D’abord ponctuelle, l’implication de Simon dans l’écriture puis la production de Homicide ira croissante au fur et à mesure qu’il s’éloigne de la rédaction du Sun. Réputé pour avoir accueilli quelques-unes des plus grandes plumes de la presse américaine, dont celles de H.L. Mencken ou Russell Baker, ainsi que les photographies d’A. Aubrey Bodine, le Baltimore Sun subit durant ces années une profonde restructuration économique et éditoriale. « Au milieu des années 1990, il y avait une telle malhonnêteté intellectuelle et une telle soif de prix au Sun que j’ai réalisé que tout ce que j’avais aimé dans ce journal était en train de disparaître et qu’en fin de compte, l’artifice d’une fiction télévisuelle n’était plus, en comparaison de l’artifice d’une campagne conçue pour le Pulitzer, qu’un péché véniel. »[44] [44] Brett Martin, opus cité, p. 207. Avec son ami David Mills, il se lance en 1993 dans l’écriture d’un scénario. Jugé trop sombre pour intégrer la première saison, « Bop Gun » ouvre la deuxième, NBC comptant sur la présence de Robin Williams dans le rôle principal pour attirer de nouveaux spectateurs. Entamé par l’assassinat d’une femme venue visiter « Charm City » en famille, il accompagne le mari dans son errance administrative et sa douleur avant de s’achever dans la prison où le meurtrier apparaît lui-même comme une victime des forces sociales. Plutôt que de multiplier les intrigues, « Bop Gun » se consacre à une situation dont il déplie toute l’ambivalence, déjouant par là même la volonté de clôture – résolution et jugement – qui préside ordinairement au récit policier.
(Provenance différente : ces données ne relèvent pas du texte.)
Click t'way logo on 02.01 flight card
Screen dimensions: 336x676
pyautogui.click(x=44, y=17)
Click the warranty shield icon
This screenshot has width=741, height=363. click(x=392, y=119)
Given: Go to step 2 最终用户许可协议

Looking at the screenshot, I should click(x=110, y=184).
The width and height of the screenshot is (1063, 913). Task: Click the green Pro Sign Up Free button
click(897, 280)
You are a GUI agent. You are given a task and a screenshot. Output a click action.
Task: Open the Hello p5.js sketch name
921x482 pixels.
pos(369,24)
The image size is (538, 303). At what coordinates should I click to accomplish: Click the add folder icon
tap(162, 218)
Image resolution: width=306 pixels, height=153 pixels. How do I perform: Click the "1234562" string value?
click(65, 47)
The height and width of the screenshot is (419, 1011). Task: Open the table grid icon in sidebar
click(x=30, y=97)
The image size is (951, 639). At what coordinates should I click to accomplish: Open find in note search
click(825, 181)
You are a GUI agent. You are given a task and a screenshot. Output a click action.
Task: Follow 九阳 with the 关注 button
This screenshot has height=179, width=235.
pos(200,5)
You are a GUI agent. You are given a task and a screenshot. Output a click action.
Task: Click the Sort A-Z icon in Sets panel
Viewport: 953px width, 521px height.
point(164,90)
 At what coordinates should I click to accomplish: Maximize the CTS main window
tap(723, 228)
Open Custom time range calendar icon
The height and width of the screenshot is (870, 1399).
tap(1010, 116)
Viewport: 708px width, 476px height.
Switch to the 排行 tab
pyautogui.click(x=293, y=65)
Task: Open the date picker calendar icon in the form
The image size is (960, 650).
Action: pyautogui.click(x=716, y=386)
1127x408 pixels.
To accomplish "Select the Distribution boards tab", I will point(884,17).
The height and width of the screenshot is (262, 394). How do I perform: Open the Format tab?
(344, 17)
Au contact de Barry Levinson, mais aussi de James Yoshimura, qui lui conseille d’aller relire Tchekhov, et de Tom Fontana, qui dirigera plus tard Oz, l’œuvre qui lui a laissé entrevoir la possibilité de récits plus complexes et engagés à la télévision, Simon intègre les contraintes et les codes de l’écriture audiovisuelle. Malgré ses limites, Homicide s’avère une école et un laboratoire formidables, et certains segments de The Wire – en particulier la mise sur écoute d’un avatar d’Avon Barksdale – connaissent là une première ébauche. Bien qu’ayant par la suite dénigré l’usage de certaines ficelles scénaristiques, comme la multiplication des « red balls », ces enquêtes prioritaires qui rompent avec le quotidien en mobilisant soudain tous les moyens de la police, le showrunner saura s’en souvenir au moment de conclure la première saison de The Wire, lors du double épisode qui voit Greggs tomber dans un guet-apens. A travers le personnage de J.H. Brodie, un jeune cameraman maladroit ne jurant que par Frederick Wiseman, il est possible également que Simon trouve l’un de ses doubles fictionnels les plus transparents. La télévision ne saurait néanmoins encore tout à fait le satisfaire, et ces années sont rythmées par l’écriture, en collaboration avec Edward Burns, de The Corner. A Year in the Life of an Inner-City Neighborhood. La transition entre journalisme et série s’achève en 2000 avec l’adaptation pour HBO de cette enquête au long cours menée dans un quartier de Baltimore dévasté par la drogue. Depuis, Simon n’a cessé de tourner, bâtissant de projet en projet une œuvre qui semble sans équivalent dans l’histoire de la télévision américaine.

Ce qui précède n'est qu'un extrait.